Story by John Mancini (Read author interview) July 16, 2018

Public Domain

When I first met Sherry she was standing barefoot in the tall grass feeding bread to a swan. Sherry lived on the other side of Stoney Creek in a small clapboard house that sat up on cinder blocks, overlooking the cove and bordering the woods that hemmed in the neighborhood. The swan had just appeared one day, she said, standing in front of her house, and it continued to visit because, well, it liked bread.

Sherry held out her hand.

The bird danced and spread its wings.

“Don’t come near him,” she said. “He only likes me.”

I didn’t know anyone else who had a swan in their yard, so I stayed friends with Sherry, despite my father’s stories about her parents, about how they were actually brother and sister but still lived together in the old house like they were married, and how they kept guns and would shoot anyone who stepped foot on their property uninvited.

“They’re hillbillies,” he said as if to distinguish our family by comparison.

We were not hillbillies. We were Catholics.

When the plumbing broke in Sherry’s house, her father redirected the pipe to empty into the creek, and though my father complained, Sherry’s father, who was head of the community board, said he could do what he wanted with his property.

Sherry and I didn’t mind. We continued to swim in the water all summer, jumping off the pier and diving to the cloudy bottom where we would grab fistfuls of the cold black mud, come up for air and throw the sludge at each other—sometimes smearing it on our bodies to keep cool. Then we would stand on the lawn to be hosed down. Our mothers would pop our blisters and inspect us for bugs. The cores of the blisters were hard and small, and they would shoot across the room and bounce off the walls. We would rub an ointment on our skin that stained it purple, and we stayed that color for weeks.
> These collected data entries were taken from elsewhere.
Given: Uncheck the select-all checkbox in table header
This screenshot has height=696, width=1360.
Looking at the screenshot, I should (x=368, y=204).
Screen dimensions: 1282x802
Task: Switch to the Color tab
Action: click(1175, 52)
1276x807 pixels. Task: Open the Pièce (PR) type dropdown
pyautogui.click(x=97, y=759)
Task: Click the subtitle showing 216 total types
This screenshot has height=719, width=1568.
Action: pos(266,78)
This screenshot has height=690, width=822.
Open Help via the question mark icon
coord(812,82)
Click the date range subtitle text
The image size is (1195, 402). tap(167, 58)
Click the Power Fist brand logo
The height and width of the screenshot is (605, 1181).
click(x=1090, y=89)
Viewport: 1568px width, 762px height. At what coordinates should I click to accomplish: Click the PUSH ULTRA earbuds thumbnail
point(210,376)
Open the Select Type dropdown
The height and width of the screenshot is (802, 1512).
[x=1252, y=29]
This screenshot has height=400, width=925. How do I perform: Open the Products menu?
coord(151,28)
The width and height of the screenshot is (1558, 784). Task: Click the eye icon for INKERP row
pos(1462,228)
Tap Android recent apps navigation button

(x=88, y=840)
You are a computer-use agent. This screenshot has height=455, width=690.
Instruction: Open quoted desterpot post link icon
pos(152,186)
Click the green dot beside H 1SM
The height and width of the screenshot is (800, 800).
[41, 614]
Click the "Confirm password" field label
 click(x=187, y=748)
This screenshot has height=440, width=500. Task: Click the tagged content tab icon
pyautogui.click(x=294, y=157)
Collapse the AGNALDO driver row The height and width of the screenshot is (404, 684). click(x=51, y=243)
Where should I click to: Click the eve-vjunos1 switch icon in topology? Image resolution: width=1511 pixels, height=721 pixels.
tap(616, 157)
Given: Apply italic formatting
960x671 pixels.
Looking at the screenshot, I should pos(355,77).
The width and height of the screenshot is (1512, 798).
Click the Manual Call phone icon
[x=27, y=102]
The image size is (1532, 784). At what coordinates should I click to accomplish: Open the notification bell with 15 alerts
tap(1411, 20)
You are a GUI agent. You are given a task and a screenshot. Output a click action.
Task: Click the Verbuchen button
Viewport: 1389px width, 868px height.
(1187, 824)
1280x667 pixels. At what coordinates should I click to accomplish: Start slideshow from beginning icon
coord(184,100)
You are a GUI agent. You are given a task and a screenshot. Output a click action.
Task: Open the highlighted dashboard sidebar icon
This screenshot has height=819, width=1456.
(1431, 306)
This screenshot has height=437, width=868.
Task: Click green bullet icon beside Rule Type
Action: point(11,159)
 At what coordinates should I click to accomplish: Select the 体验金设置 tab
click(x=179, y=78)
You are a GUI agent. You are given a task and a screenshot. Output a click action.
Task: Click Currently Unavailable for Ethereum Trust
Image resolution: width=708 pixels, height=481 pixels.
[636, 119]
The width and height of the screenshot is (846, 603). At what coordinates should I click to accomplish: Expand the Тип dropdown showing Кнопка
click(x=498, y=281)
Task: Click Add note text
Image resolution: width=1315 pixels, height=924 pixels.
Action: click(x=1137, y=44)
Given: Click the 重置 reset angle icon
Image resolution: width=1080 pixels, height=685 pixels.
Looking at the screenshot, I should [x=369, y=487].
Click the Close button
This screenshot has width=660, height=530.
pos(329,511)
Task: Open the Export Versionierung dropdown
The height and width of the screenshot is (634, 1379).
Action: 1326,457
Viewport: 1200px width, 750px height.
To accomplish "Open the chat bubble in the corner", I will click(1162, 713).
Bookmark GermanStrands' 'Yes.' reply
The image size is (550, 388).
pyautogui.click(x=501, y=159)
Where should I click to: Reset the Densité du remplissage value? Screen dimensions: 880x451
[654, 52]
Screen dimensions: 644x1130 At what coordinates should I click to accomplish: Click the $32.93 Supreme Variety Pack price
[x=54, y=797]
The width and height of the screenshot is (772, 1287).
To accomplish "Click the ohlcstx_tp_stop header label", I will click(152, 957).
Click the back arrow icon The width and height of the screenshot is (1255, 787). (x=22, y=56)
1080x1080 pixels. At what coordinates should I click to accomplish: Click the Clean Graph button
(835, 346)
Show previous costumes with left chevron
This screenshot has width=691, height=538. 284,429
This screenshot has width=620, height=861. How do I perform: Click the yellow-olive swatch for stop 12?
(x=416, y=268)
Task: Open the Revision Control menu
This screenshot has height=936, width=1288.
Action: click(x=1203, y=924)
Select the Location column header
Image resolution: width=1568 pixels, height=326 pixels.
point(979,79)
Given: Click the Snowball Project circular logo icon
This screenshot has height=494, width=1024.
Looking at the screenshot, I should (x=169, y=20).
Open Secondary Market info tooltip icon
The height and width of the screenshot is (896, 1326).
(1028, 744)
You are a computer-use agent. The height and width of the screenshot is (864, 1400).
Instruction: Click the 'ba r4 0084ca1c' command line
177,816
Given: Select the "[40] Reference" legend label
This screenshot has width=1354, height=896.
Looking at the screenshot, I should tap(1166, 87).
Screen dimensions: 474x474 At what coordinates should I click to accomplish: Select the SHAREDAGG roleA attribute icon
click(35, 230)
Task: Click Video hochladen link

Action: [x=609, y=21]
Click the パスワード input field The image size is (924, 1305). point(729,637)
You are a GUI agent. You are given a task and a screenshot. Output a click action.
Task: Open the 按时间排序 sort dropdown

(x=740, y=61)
All the other children at school could tell that we lived on Stoney Creek because our skin was purple, and it meant we had bugs. But Sherry and I knew it was because we were best friends, and best friends stayed the same color.

The summer I turned eleven, the county brought in their heavy machinery and paved Solley Road so that it made an elegant black S-curve through the rows of pine and birch trees past the farmhouse on the main highway. The woods behind Sherry’s house were chopped down and hauled away on long flatbed trucks to make room for the new houses that were being built along the coves. More families began to move in, and by the end of the summer there were twice as many children swimming in Stoney Creek. They were all stained purple too, so then we sort of had a club.

I hadn’t seen the swan all summer, not since the county trucks had arrived, but one day I found Sherry sitting on the docks behind her house burning a minnow with a magnifying glass, and I asked her what had become of the great white bird.

Sherry looked at the space where the woods used to be as if he might appear there, and when he didn’t she shrugged her shoulders. “He went away,” she said.

That fall the school bus came down Solley Road for the first time, and we no longer had to walk to the main highway in the mornings. But the new driver hadn’t learned to maneuver the long yellow bus out of the narrow cul-de-sac where the road dead-ended at Sherry’s house. He had to back up and pull forward several times to turn around, and it took him forever, and one morning it was raining hard and the windows were fogged and streaked with gray, and the driver didn’t see Sherry when she stepped behind the bus.

I felt the jolt and heard the crunching sound when the wheels rolled over her body, and all the children on the bus groaned and cried and some of them got sick and no one went to school that day. And after the ambulance had gone there was a dark stain on the fresh macadam that even the rain couldn’t wash away.

Sherry’s parents moved out of the old house, and I rarely visited the other side of the cove after that. I never saw the swan again, but every morning when the bus would pick me up and drive to the end of the cul-de-sac to turn around, I would see the dark stain on the road and think of Sherry. And then I would think of the swan—how beautiful it had looked on the lawn that day with its wings spread wide. I’d wonder where it had gone and why.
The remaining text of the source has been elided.